Element and text location data
----
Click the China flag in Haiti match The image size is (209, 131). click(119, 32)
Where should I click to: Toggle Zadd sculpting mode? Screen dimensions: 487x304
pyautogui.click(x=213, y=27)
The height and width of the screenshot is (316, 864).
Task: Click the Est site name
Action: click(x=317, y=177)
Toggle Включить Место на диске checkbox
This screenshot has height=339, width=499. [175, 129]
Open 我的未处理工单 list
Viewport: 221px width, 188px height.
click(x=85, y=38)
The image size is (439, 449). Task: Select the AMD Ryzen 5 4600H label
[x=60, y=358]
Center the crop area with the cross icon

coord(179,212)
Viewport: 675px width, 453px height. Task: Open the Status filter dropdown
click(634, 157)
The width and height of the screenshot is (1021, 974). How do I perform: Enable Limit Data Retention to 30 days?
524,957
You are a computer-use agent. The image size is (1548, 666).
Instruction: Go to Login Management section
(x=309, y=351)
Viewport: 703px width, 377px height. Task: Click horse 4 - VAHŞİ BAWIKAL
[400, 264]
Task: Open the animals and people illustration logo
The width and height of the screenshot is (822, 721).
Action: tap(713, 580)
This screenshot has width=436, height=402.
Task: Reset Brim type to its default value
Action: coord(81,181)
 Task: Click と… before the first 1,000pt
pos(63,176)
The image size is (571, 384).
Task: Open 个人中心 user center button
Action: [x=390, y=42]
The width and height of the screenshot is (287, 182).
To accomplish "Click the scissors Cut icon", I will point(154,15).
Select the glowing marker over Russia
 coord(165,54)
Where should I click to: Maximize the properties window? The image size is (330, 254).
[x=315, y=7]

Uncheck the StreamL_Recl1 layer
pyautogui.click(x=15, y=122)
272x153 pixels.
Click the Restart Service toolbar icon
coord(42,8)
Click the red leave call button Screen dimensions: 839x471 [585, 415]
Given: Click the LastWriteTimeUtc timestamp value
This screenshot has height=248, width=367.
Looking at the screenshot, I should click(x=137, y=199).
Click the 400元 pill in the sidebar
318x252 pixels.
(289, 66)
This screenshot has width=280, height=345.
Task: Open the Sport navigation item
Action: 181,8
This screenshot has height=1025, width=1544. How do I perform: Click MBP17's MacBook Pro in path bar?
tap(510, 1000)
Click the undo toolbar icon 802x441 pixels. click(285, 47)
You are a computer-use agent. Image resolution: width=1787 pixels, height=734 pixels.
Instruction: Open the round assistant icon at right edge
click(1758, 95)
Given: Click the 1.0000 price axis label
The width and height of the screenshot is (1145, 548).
----
Task goal> Write out the entries unchanged, everything from the first line down to and including the line that contains "Action: coord(81,181)".

Correct response>
Click the China flag in Haiti match The image size is (209, 131). click(119, 32)
Where should I click to: Toggle Zadd sculpting mode? Screen dimensions: 487x304
pyautogui.click(x=213, y=27)
The height and width of the screenshot is (316, 864).
Task: Click the Est site name
Action: click(x=317, y=177)
Toggle Включить Место на диске checkbox
This screenshot has height=339, width=499. [175, 129]
Open 我的未处理工单 list
Viewport: 221px width, 188px height.
click(x=85, y=38)
The image size is (439, 449). Task: Select the AMD Ryzen 5 4600H label
[x=60, y=358]
Center the crop area with the cross icon

coord(179,212)
Viewport: 675px width, 453px height. Task: Open the Status filter dropdown
click(634, 157)
The width and height of the screenshot is (1021, 974). How do I perform: Enable Limit Data Retention to 30 days?
524,957
You are a computer-use agent. The image size is (1548, 666).
Instruction: Go to Login Management section
(x=309, y=351)
Viewport: 703px width, 377px height. Task: Click horse 4 - VAHŞİ BAWIKAL
[400, 264]
Task: Open the animals and people illustration logo
The width and height of the screenshot is (822, 721).
Action: tap(713, 580)
This screenshot has width=436, height=402.
Task: Reset Brim type to its default value
Action: coord(81,181)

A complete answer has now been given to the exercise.